Las discusiones sobre las cualidades personales y políticas, la manera de gestionar, el discurso, la honestidad o no, la comisión o no de delitos, entre otras cosas, forman parte de otro tipo de debate. Que no se resuelven con una pistola en la cabeza.
El dato no es que le gatillaron a Cristina Fernández. Le gatillaron a una expresidenta y una vicepresidenta.
Por eso, esa terrible imagen debería ser superada con algo que amagó con ocurrir en la misma noche del jueves pero que se fue diluyendo con el correr de las horas. La foto de los senadores de todos los bloques condenando el hecho apenas se conoció, unas pocas horas después de que habían intercambiando duras acusaciones, pareció una correcta respuesta institucional.
Le siguió el repudio extendido de dirigentes de diversos espacios. Sobre la medianoche, Alberto Fernández comenzó a desviarse del eje cuando habló del “discurso del odio que se ha esparcido desde diferentes espacios políticos, judiciales y mediáticos de la sociedad argentina”. El presidente perdió otra excelente oportunidad para demostrar que honra la primera magistratura del país.
No sólo Alberto diluyó aquella foto del consenso. Lo hicieron los cultores de la grieta por la grieta misma.
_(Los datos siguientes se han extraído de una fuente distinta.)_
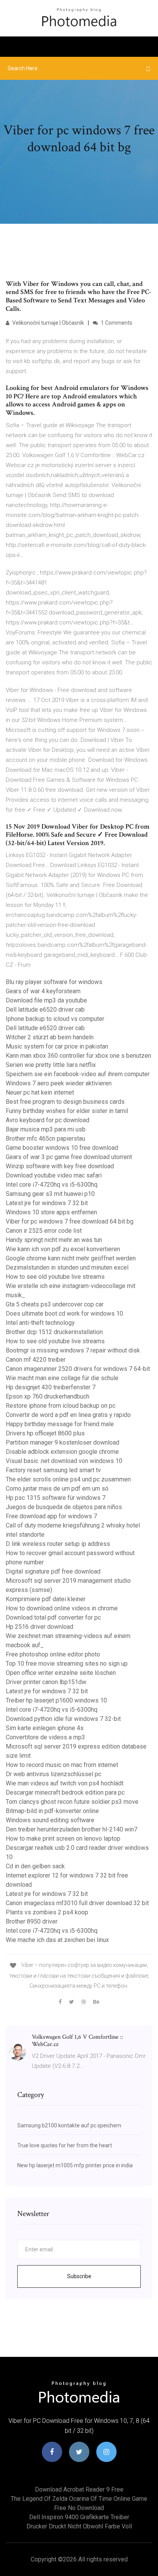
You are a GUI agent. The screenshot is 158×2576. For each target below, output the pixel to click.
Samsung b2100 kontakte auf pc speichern (69, 2125)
Entonces, de un lado plantearon que el asesino es un producto de todos los sectores que -por la razón que sea- no comparten las políticas del kirchnerismo; y del otro sostuvieron hipótesis disímiles que apuntan a una maniobra conspirativa.
Para todos ellos, la recomendación sería repasar aquella Semana Santa de 1987, cuando la democracia recientemente recuperada sufrió su primer intento desestabilizador con la asonada militar carapintada.